Prattville, Alabama, is on a path to improve recycling. The city is revamping its recycling program with a new partnership with RePower South (RPS), Montgomery, Alabama, with hopes to capture and divert more material from landfill and make recycling easier for residents and businesses.
Before, Prattville, along with other cities in Autauga County, provided large recycling bins throughout the city and county. Inmates from the Alabama Department of Corrections then sorted the material from the bins and the city’s recycling drop-off center. The service was free to the city.
“The DOC came to us about two months ago and said we’re shutting the program down,” says Dale Gandy, public works director. “The program was not feasible anymore. When the DOC said we’re shutting the program down, it was perfect timing.”
Within the last year, Prattville has been looking at ways to improve its recycling program. The city, which owns and operates its own sanitation department, began a curbside pickup program for mixed paper and cardboard about a year ago. The city sells the paper collected through the program, along with metals collected at the drop-off center, to Mount Scrap Material Co., Montgomery. Gandy says the city makes between $60 and $90 per ton for the recycled cardboard and paper. Through the new partnership, residents will be able to commingle waste and recyclables in one bin, which will be collected and transported by the sanitation department to RPS for processing.
“A year ago, we started talking about how to improve the recycling program,” Gandy says. “Cardboard, paper and metals, we could collect and make a profit. We also started looking at RePower South six months ago.”
August, the city signed a three-year contract with RPS, which processes municipal solid waste (MSW), recovering recyclables, to produce a fuel feedstock. RPS employs a variety of technology at the facility, including disc screens and infrared sorters, to recover and sort polyethylene terephthalate (PET), high-density polyethylene (HDPE), steel, aluminum and mixed paper from the waste stream before it’s sent to landfill.
The new program will reach the city’s 35,000 residents as opposed to the 12,000 households and businesses that were participating in the curbside and drop-off program.
"We have a large portion of our community that is committed to recycling. The partnership with RePower South makes recycling easier for our citizens and enables 100 percent community participation,” says Mayor Bill Gillespie Jr.
Gandy adds, “The city owns and operates the sanitation department. We weren’t under any contractual obligation with an outside entity, which allowed us to be able to do this.”

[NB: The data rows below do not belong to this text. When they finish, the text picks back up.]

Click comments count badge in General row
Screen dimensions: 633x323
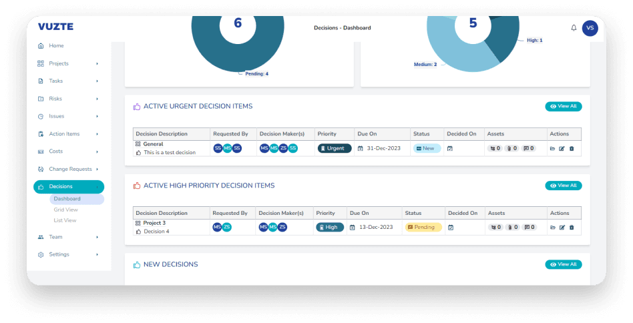pos(530,148)
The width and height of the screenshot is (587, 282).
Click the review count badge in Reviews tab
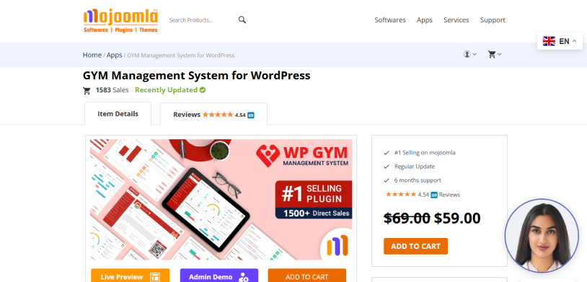[251, 115]
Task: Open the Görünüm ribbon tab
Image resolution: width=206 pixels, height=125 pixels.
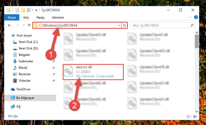Action: pyautogui.click(x=58, y=17)
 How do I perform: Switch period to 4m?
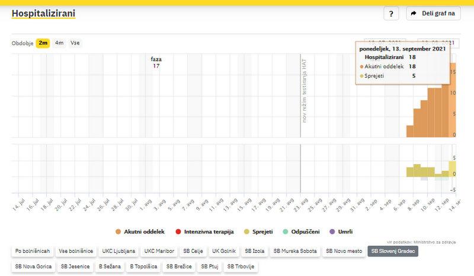click(x=59, y=43)
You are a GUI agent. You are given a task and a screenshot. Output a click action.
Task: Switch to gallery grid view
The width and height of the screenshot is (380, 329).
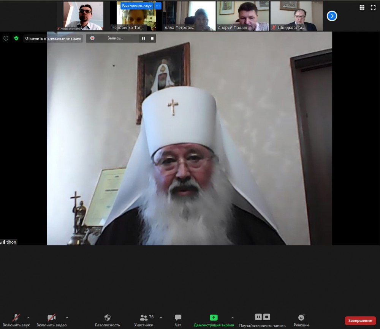[x=362, y=8]
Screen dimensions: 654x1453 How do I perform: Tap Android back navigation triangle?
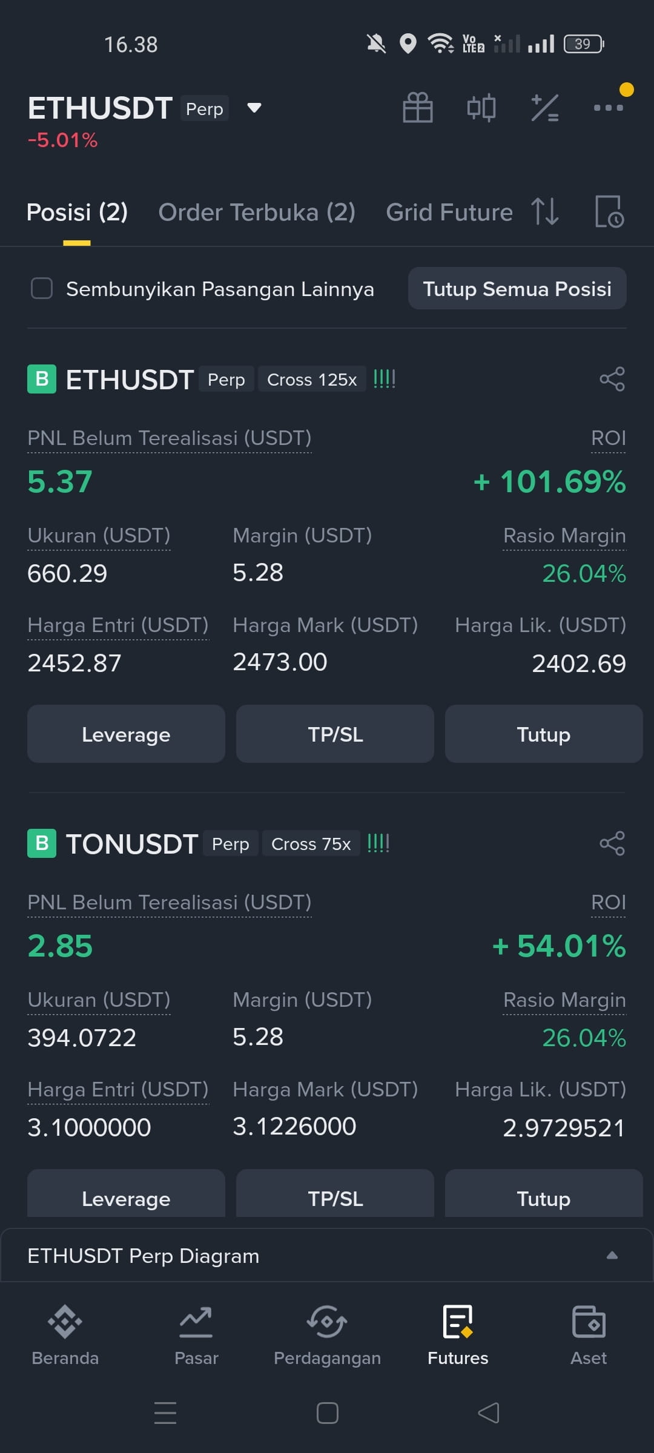point(489,1413)
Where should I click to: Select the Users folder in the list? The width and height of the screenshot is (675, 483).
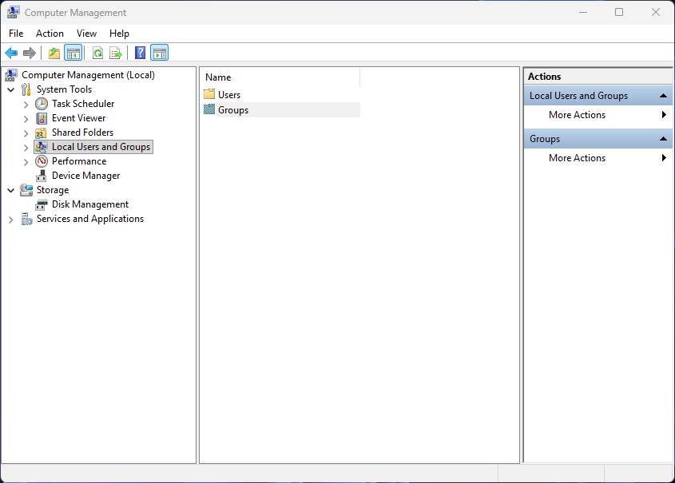(228, 95)
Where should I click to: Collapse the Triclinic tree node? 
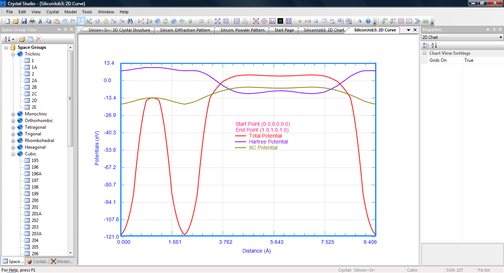(x=13, y=54)
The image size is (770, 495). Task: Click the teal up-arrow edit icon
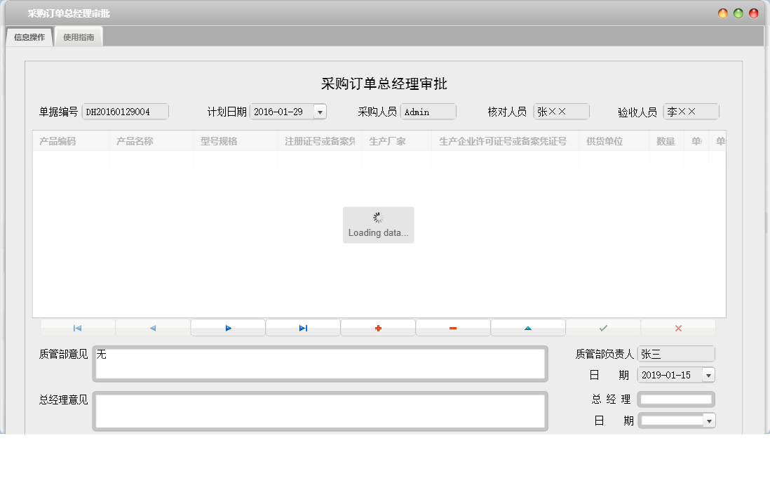[528, 327]
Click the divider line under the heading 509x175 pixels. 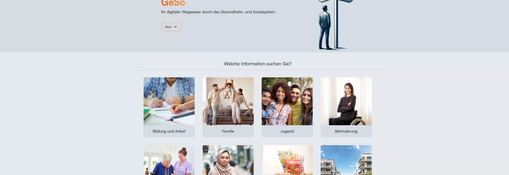click(258, 70)
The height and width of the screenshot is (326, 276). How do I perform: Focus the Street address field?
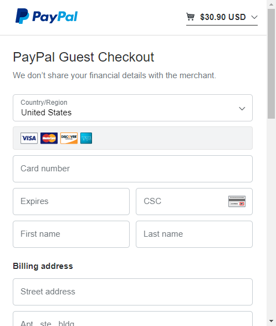(x=132, y=292)
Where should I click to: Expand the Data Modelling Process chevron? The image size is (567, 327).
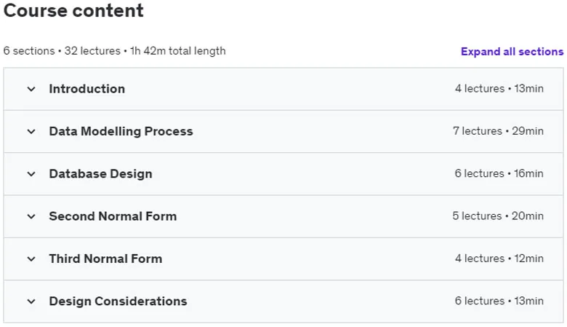point(31,131)
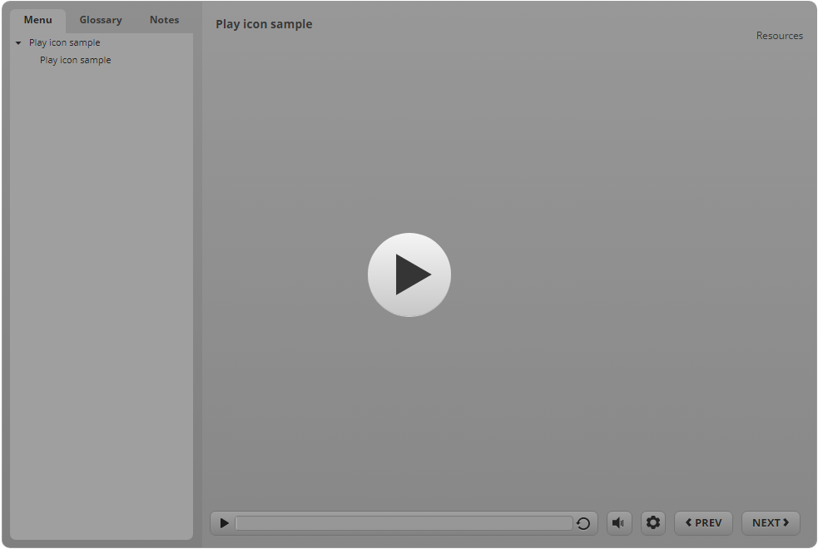Screen dimensions: 818x549
Task: Open player settings with the gear icon
Action: coord(653,523)
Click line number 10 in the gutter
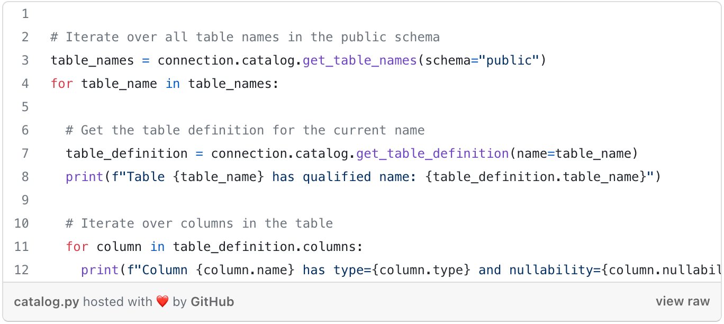Viewport: 724px width, 324px height. (x=22, y=223)
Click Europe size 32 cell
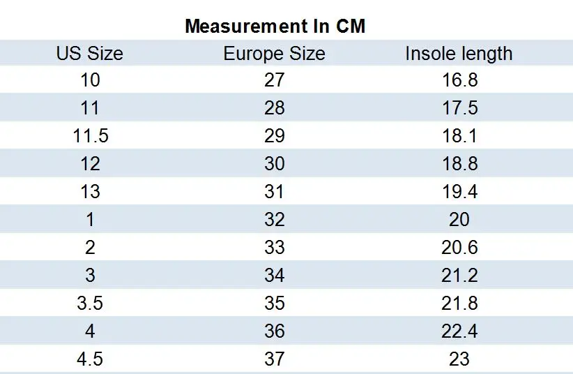Viewport: 573px width, 374px height. tap(275, 219)
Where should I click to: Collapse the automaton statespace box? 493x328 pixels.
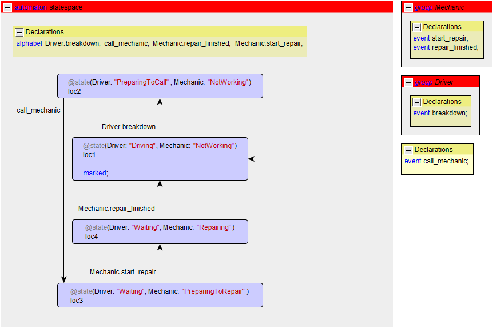[x=7, y=7]
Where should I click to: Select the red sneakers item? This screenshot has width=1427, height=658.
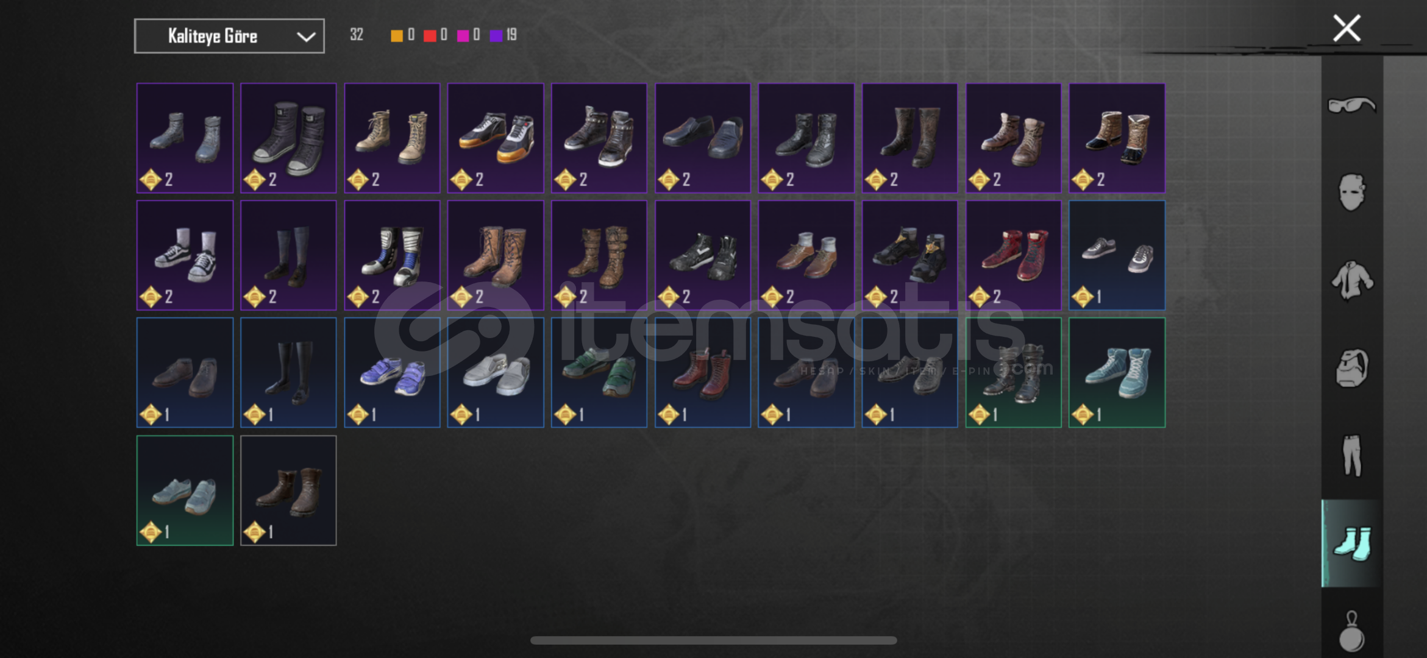pyautogui.click(x=1013, y=255)
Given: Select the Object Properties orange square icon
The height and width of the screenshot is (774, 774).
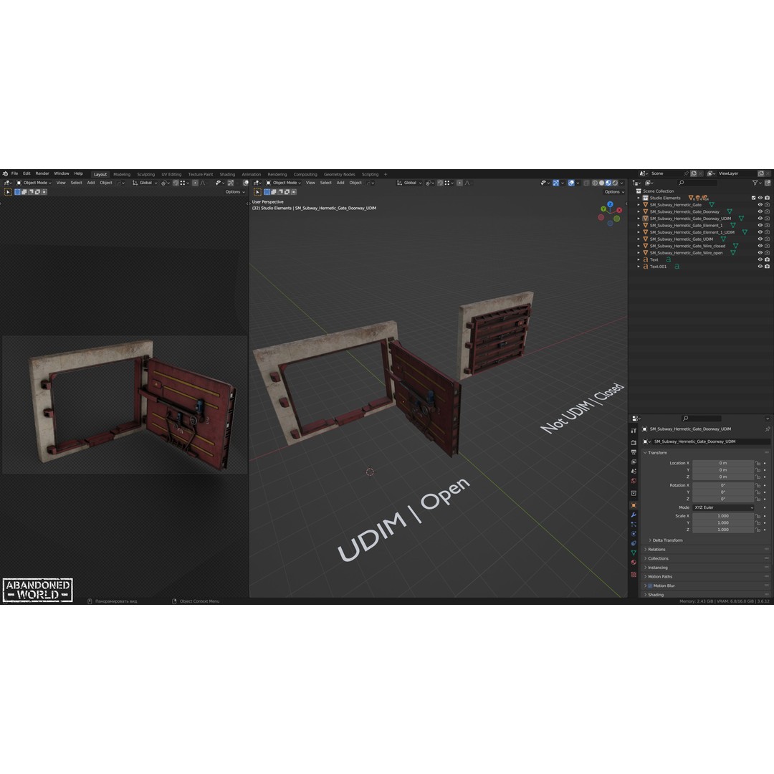Looking at the screenshot, I should tap(635, 505).
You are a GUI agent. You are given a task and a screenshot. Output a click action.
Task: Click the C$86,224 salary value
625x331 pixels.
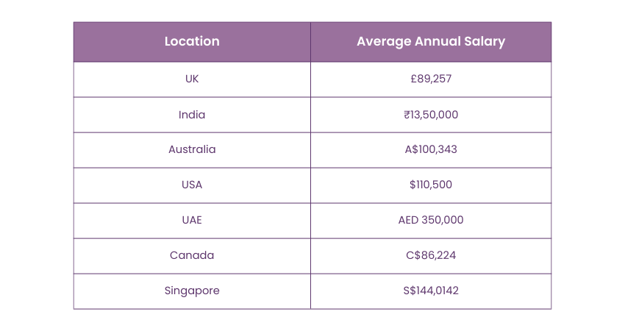click(x=431, y=255)
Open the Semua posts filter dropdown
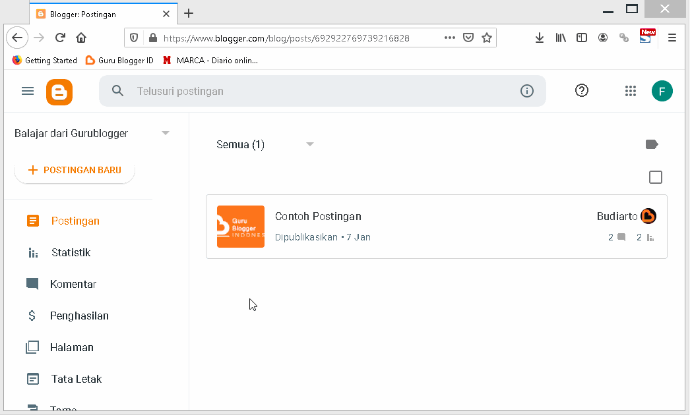 tap(309, 144)
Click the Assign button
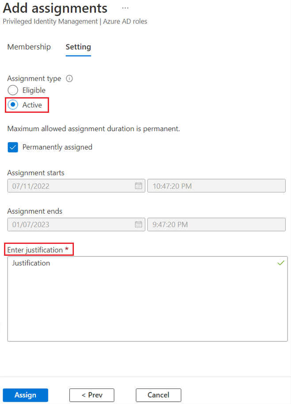 click(25, 395)
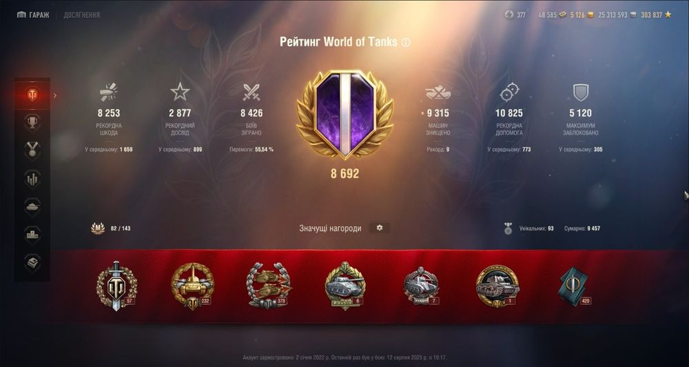
Task: Click the info icon beside rating title
Action: tap(406, 42)
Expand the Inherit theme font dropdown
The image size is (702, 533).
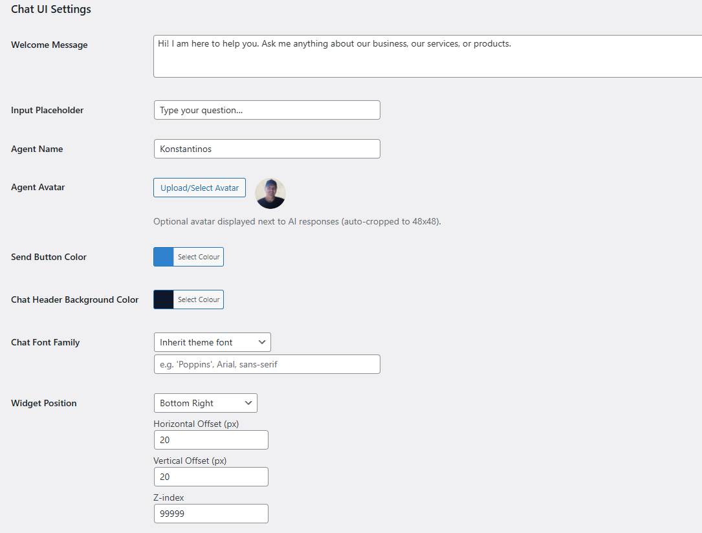tap(212, 342)
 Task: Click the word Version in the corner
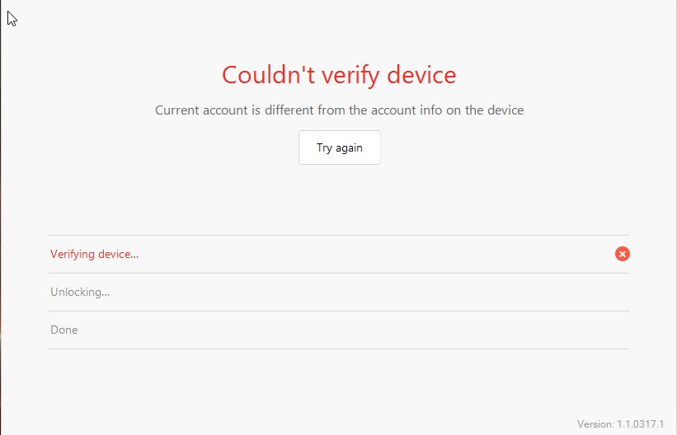coord(595,424)
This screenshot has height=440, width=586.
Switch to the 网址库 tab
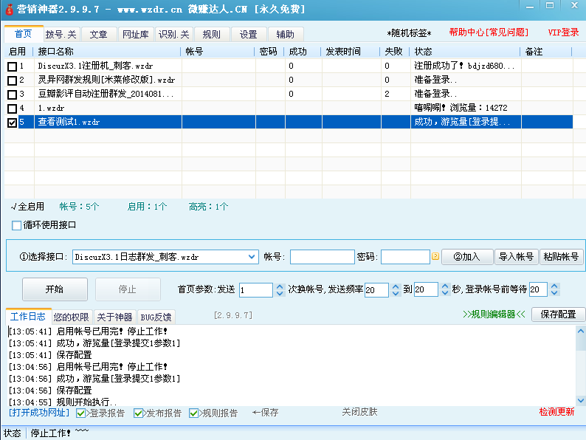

The city also has modified the recycling bins across town to accept only mixed paper and cardboard and plans to roll out more of the collection bins across the city in the future.
Alabama’s recycling rate is about 16 percent, according to the Alabama Department of Environmental Management, which is lower than the national average of 34 percent. The state is also falling behind on organics collections and composting, with no large-scale operations to handle food and yard waste and other compostable materials, according to an online report by AL.com.
Prattville and Hunstville, one of Alabama's largest cities, are among the cities revamping recycling programs to capture more landfill-bound material and increase recycling rates. Hunstville has launched a new curbside recycling program called Recycling Alliance of North Alabama (RANA), which provides residents with larger bins and reaches more cities and counties in the state.
“We’ve changed how we do things to help make recycling better for us and better for the citizens,” Gandy says. “We may be doing it a whole different way in a year from now.”